By Nancy Allen
Mercer County Soil and Water Conservation District board members want to create a watershed coordinator position shared by two existing district employees after current coordinator Heather Buck resigns in the next six months or so.
Buck, coordinator of the Grand Lake/Wabash Watershed Alliance, recently told board members she intends to resign because she is moving with her family to the Indianapolis area, where her husband has worked for a year. Buck has been coordinator since May 29, 2001.
If officials with ODNR's Division of Soil and Water Conservation agree, Nikki Hawk, the Mercer district's administrator/education specialist and technician Matt Heckler, would share the watershed coordinator's position and duties.
"Matt and I have talked about it and it's neither one of our ideal situations, but we want to stay with this team," Hawk said Thursday. "It makes sense and we can both see it fitting into our positions well. We think we can do it and be successful"
Hawk also indicated that with the uncertainty in the district's much diminished budget this year and talk of staff cuts, the change would give them both more job security. Ed Everman, a program specialist with ODNR, said Division of Soil and Water Conservation officials want to see the watershed project continue and likely would be open to a shared position.

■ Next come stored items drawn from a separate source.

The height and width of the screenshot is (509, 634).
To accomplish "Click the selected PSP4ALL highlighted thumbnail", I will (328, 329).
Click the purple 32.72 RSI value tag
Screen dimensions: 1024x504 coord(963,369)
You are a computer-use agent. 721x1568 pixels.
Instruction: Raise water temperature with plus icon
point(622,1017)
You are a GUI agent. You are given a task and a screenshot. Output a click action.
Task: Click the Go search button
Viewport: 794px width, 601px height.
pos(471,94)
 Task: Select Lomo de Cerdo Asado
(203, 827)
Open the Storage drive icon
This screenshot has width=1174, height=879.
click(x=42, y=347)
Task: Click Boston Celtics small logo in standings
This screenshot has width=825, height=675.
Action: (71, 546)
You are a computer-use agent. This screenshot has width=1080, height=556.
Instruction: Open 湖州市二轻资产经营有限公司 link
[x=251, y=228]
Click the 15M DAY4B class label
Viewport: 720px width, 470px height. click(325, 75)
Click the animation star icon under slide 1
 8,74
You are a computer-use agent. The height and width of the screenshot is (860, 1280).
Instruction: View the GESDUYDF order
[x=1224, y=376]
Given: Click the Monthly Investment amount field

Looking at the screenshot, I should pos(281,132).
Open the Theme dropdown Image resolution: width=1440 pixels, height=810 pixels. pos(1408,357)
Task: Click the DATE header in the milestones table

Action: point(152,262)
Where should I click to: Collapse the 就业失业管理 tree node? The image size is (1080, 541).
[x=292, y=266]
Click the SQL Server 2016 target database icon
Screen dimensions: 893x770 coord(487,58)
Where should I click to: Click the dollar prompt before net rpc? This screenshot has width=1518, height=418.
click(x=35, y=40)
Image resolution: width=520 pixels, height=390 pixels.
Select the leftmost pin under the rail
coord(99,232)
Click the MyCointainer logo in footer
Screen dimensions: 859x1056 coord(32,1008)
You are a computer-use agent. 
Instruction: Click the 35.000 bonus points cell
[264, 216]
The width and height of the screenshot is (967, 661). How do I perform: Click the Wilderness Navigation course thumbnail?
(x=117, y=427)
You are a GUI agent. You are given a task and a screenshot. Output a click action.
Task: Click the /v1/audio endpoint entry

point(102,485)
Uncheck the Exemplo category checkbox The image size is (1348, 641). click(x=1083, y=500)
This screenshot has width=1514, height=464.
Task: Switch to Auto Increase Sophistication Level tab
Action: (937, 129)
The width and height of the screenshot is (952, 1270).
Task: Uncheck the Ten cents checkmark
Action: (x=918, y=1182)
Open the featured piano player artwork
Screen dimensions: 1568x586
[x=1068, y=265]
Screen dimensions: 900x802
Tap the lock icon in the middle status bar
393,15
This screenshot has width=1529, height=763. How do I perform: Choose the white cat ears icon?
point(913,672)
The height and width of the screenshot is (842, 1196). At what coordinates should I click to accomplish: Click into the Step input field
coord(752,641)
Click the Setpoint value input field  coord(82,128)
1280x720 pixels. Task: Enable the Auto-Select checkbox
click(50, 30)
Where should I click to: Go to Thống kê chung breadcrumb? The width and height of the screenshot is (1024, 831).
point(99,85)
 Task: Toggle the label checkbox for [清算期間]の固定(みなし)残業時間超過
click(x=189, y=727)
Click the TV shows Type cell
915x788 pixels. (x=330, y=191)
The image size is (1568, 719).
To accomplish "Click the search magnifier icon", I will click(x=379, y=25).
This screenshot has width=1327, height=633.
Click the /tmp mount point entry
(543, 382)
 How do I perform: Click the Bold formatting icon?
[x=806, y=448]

The watershed project was first started in 1996 and was called the Grand Lake St. Marys Watershed Project and only concerned the 71,862-acre watershed area and the 13,500-acre lake. Last March the project was merged with another watershed group, the Wabash Watershed Alliance, after that group's coordinator quit.
The new combined watershed group, with Buck as coordinator, was renamed the Grand Lake/Wabash Watershed Alliance, and now involves a 270,000-acre watershed area. The Grand Lake Watershed is actually considered part of the much larger Wabash River Watershed because rainwater overflow from the lake's West Bank spillway empties into Beaver Creek, which then empties in to the Wabash River.
The coordinator's salary and benefits are paid in part by a six-year ODNR grant and with local funds from Mercer and Darke counties and the city of Celina. With each successive year, grant money decreases as local money increases, with the ultimate goal that the watershed project become self-sustaining.
Board members learned Thursday the district will receive $11,894 less in technical assistance funds from the USDA's Natural Resources Conservation Service (NRCS) this year. The Mercer district uses the technical assistance funds to reimburse district staff who do design and engineering work needed to help people install conservation practices funded by federal programs.
Hawk said the decrease in funds will not stop the district from assisting landowners with projects. Hawk also said the funds weren't something the district traditionally depended on to operate, as they have been available only for two years thus far.
The district received $12,500 in technical assistance funds last year, all of which will be spent by the end of this year to reimburse the salaries of district staff who do the technical assistance work, she said.
Board chairman Rick Muhlenkamp said he intends to contact NRCS State Conservationist Terry Cosby to voice his concern about the fund decrease.
"Since we are a heavy workload county, maybe this would be a good time to request more help," Muhlenkamp said.